|ESPN.com: tylenol||[Print without images]|
The following exercises are examples of the strengthening routines commonly prescribed by physicians and physical therapists to help active people recover from wrist injuries.
Depending on the specifics of your injury, some or all of these exercises may not apply. Always check with your physician before beginning a strengthening program.
You need a soft foam ball for this exercise. Hold it in your hand, with palm upward. Squeeze the ball 15 to 20 times.
You need a three-foot rope, a one-pound weight, and a broomstick for this exercise. Tie one end of the rope to the weight, the other to the broomstick. Hold the broomstick straight in front of you, hands level with shoulders. With palms down, turn the handle to wind the rope up. Unwind the rope, and repeat with palms up.
STRETCH CORD PULLING
For this exercise, you need a stretch cord. You can purchase one at a pharmacy, sporting goods store, or medical supplies store.
Use a piece of cord that is roughly four feet long. Place the knot outside a door, and close the door securely. Grasp the cord with your hand, until you feel moderate resistance. Flex your wrist to pull the cord. Repeat 10 to 15 times.
For the following exercises, you will need a small weight (one to four pounds, depending on your strength). You can purchase weights at sporting goods stores.
Sit in a chair, with your arm resting on a table and your hand over the table edge. Hold the weight in your hand, and slowly raise and lower it by flexing your wrist. Repeat 15 to 20 times, to make one set. Perform two or three sets alternating palm up and palm down.

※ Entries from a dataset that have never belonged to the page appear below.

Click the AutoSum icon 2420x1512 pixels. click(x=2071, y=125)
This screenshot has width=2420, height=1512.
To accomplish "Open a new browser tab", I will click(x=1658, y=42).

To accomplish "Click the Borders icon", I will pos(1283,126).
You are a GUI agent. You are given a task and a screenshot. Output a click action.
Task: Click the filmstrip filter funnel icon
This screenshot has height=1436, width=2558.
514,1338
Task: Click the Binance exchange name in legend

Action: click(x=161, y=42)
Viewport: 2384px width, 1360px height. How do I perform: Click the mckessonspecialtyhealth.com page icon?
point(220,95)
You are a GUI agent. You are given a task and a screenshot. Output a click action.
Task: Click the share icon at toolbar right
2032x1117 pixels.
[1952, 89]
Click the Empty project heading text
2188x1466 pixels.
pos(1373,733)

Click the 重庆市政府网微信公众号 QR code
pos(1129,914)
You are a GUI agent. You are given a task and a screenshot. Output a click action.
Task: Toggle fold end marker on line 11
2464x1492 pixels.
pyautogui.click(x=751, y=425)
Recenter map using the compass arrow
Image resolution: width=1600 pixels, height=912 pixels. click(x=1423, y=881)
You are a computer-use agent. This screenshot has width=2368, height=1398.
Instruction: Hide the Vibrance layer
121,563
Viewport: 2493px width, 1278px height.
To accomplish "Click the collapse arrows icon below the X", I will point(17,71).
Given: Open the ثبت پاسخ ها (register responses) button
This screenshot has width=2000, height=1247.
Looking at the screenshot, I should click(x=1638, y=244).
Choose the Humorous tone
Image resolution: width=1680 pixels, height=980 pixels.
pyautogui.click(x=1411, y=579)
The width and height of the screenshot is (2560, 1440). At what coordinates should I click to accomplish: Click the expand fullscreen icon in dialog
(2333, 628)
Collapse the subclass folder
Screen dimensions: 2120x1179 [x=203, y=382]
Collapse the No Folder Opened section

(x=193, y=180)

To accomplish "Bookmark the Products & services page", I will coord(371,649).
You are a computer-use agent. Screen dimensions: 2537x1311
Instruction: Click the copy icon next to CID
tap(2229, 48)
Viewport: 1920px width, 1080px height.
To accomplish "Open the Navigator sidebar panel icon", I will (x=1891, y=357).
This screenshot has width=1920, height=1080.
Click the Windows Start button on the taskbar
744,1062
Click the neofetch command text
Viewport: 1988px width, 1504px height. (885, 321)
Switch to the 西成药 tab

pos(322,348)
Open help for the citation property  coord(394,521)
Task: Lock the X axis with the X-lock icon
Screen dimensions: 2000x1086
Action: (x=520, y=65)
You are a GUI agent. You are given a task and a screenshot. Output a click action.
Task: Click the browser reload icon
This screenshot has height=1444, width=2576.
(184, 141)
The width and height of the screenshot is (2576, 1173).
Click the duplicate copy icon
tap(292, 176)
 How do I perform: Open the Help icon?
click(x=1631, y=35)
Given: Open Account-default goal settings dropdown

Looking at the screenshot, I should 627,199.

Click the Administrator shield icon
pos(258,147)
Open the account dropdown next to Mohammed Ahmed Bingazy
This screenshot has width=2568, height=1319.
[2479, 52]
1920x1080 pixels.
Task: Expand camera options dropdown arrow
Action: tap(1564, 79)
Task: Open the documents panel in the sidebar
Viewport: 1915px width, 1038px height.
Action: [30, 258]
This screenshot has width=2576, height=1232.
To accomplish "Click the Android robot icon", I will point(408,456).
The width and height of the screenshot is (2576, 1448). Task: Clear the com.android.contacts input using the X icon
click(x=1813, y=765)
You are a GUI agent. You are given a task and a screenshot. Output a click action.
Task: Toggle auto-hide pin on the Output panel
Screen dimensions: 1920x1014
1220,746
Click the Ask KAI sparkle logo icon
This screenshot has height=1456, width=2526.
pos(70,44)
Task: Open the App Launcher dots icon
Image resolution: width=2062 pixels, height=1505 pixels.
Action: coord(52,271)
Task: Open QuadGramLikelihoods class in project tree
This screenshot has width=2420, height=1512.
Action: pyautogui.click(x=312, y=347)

Fix the weight at the end of a stick. Sit in a chair, with your arm resting on a table and your hand over the table edge. Hold the stick in your hand, and slowly turn your hand up and then down. Repeat 15 to 20 times, to make one set. Perform two or three sets.
Along with stretching and strengthening your wrists, also think about how you use them on a daily basis. You can prevent RSIs if you take sensible preventive measures.
When sitting at a desk for prolonged periods, your posture is critically important. Keep your wrists straight, and your fingers dangling down (think of them as a spider). Your upper and lower arms should be at right angles, as should your upper and lower legs. Your feet should be flat on the floor, your back slightly arched.
Your neck should be straight, not bent at any angle. Do not push your head or shoulders forward (for example, to get closer to the computer screen).
Take regular breaks (optimally, every hour). When you rest, take a moment to do some stretching, particularly of your shoulders, arms, and hands.
Occasionally, drop your hands to your sides and shake them gently. This stimulates circulation and reduces tension.